Через час Нинка договорилась о подмене и уволокла Торопина к себе домой.

Уже попрощавшись с Иваном, Феликс вдруг вернулся, склонился над самым ухом:

- Чуть не забыл насчет Звездина. Похоже, ты не в теме, - он ведь тогда выскользнул. Выпустили за недоказанностью и даже, насколько слышал, опять в ментуру вернули. Так что - бди! Если узнает, что ты в городе, добром не кончится.

Феликс хлопнул его по плечу и исчез.

Оставшийся в одиночестве Иван нахмурился, - положительно, всё подталкивало его к тому, чтобы слинять из ненавистного городка.


* Иван, зажав подмышку папку с диссертационными набросками, неспешно брел вдоль Волги по набережной Степана Разина.

В начале сентября в Твери всё еще бушевало лето.

Среди желтеющей, но пока буйной листвы исчез покорябанный, унылый губернский городок. Даже старинные, восемнадцатого века двухэтажные дома, соединенные арками в непрерывную, вытянувшуюся вдоль набережной цепочку, - трухлявые, иссеченные трещинами, с сыпящейся штукатуркой, - кокетливо выглядывали из-за тополей, как когда-то молодящееся старичьё из-за пышных вееров. Асфальт к концу дня парил, остывая. Жара спала.

Все живое было исполнено неги и умиротворения.

На ближайшей к Ивану витой скамейке двое парней приобняли с двух сторон опустившую золотистую голову девушку и в чем-то горячо ее убеждали. Скучающему Ивану хотелось развлечений. - Это шо за групповуха в общественном месте!? - гаркнул он. - Девушка, Вы им не верьте. Наобещают, а потом непременно надуют.

Парни подняли готовые к отпору лица, и - Иван узнал обоих. Антон Негрустуев и - удивительно - тот самый патлатый, что когда-то избивал его возле мотеля.
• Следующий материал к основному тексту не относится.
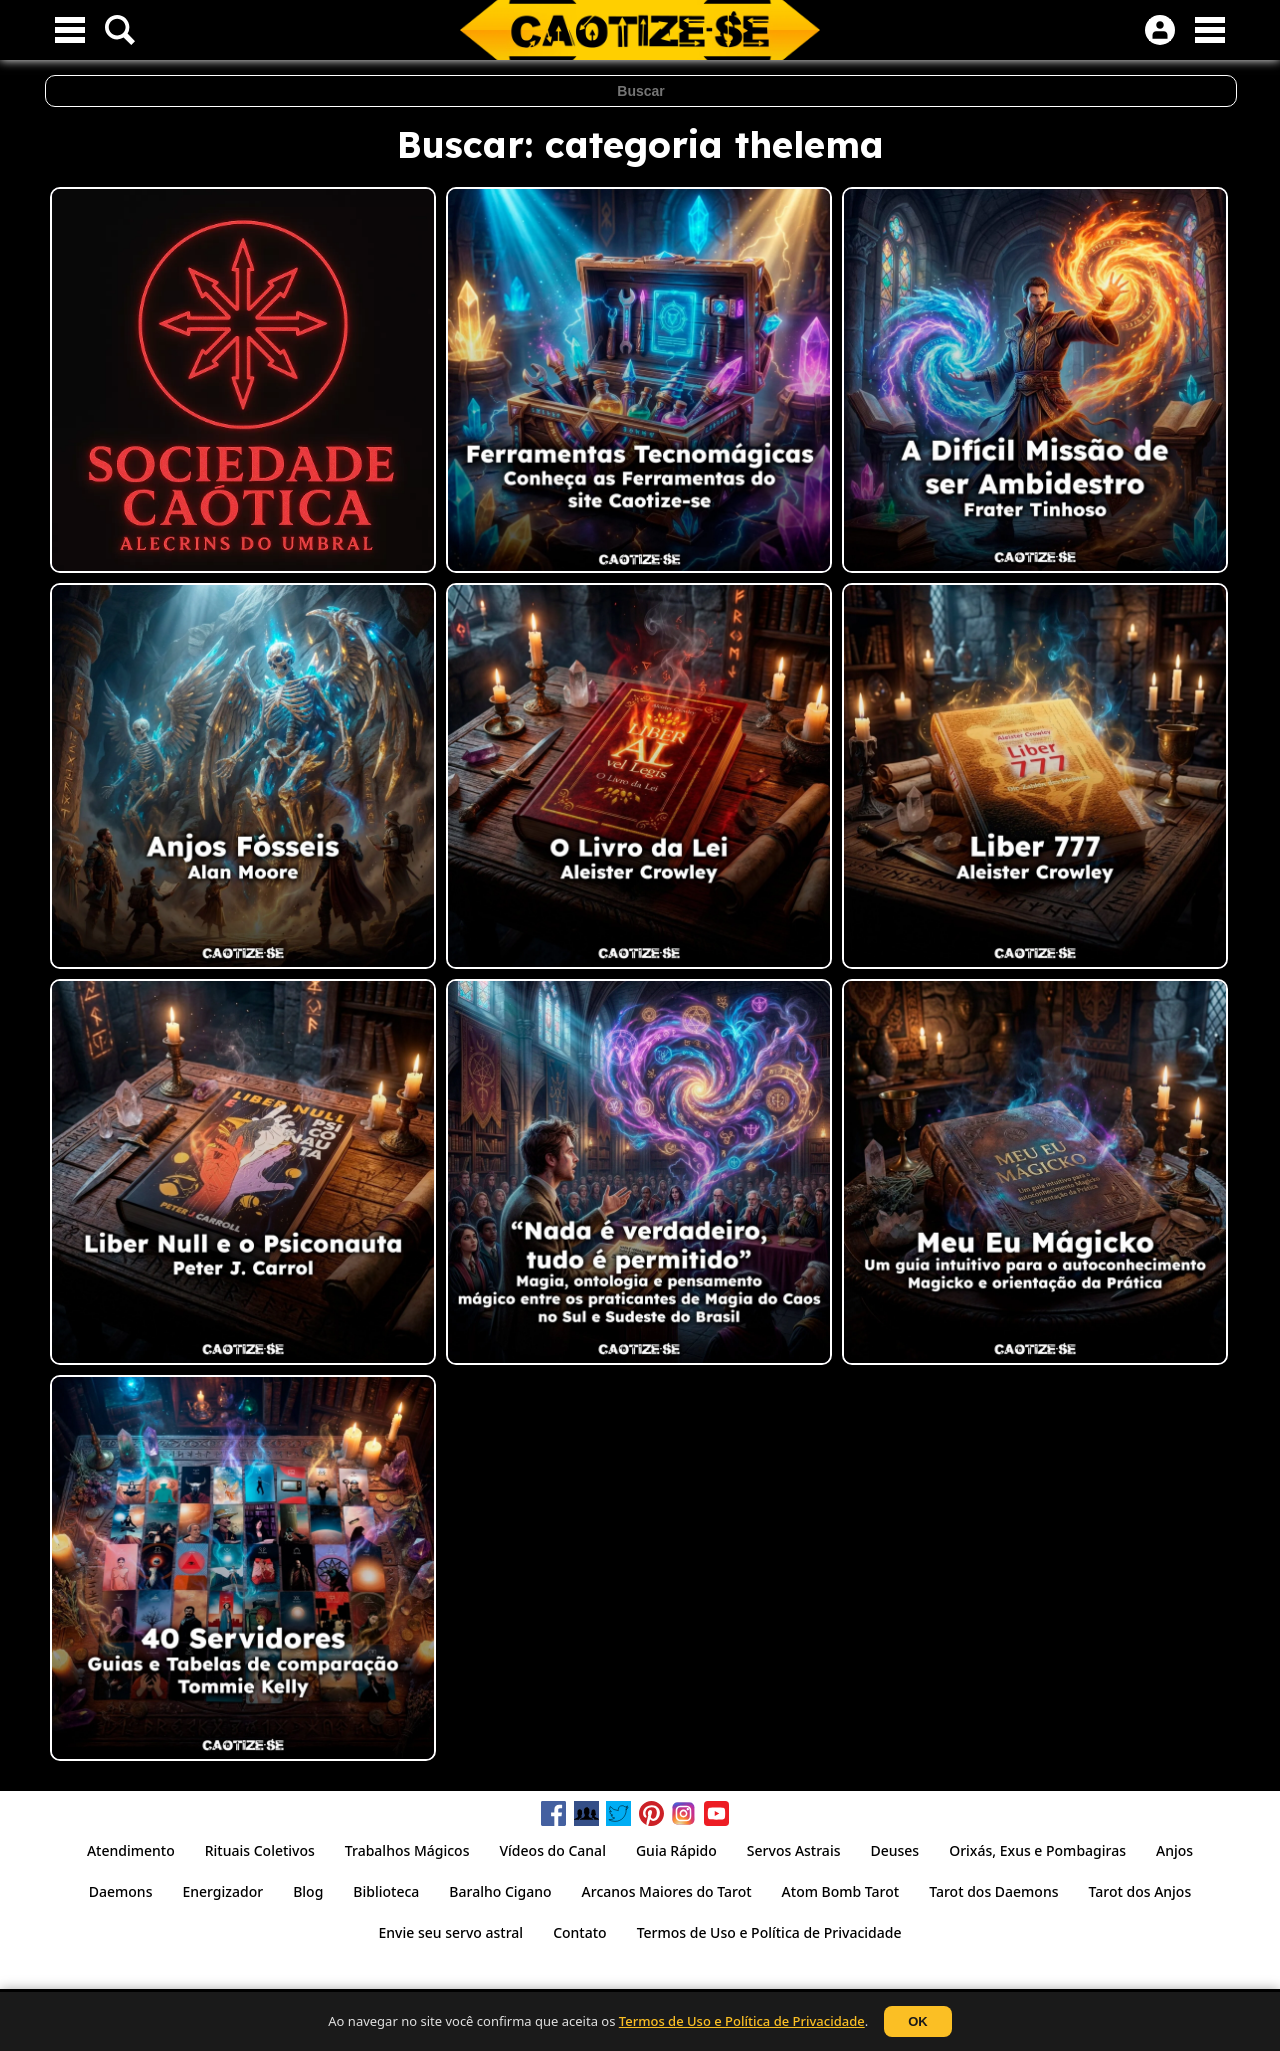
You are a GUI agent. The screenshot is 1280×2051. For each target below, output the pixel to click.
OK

Узнали и его. В следующее мгновение неприязненное выражение лица Антона Негрустуева начисто смылось. Карие, монголоидные глаза его засияли лукавством и обожанием.

Ни мало не обращая внимания на прохожих, он вскочил на скамейку и прямо с нее запрыгнул на Ивана, едва не сбив с ног.

- Ванька! Что ж не позвонил, что в Твери? (Как всякий коренной тверичанин Антон презрительно игнорировал официальное название города). Или забыл, что я твой крестник? - выкрикивал он, светясь от радости. - Да если б не ты, я б сейчас не студентом на юрфаке, а на городском кладбище числился. Ты ж мой спаситель-избавитель!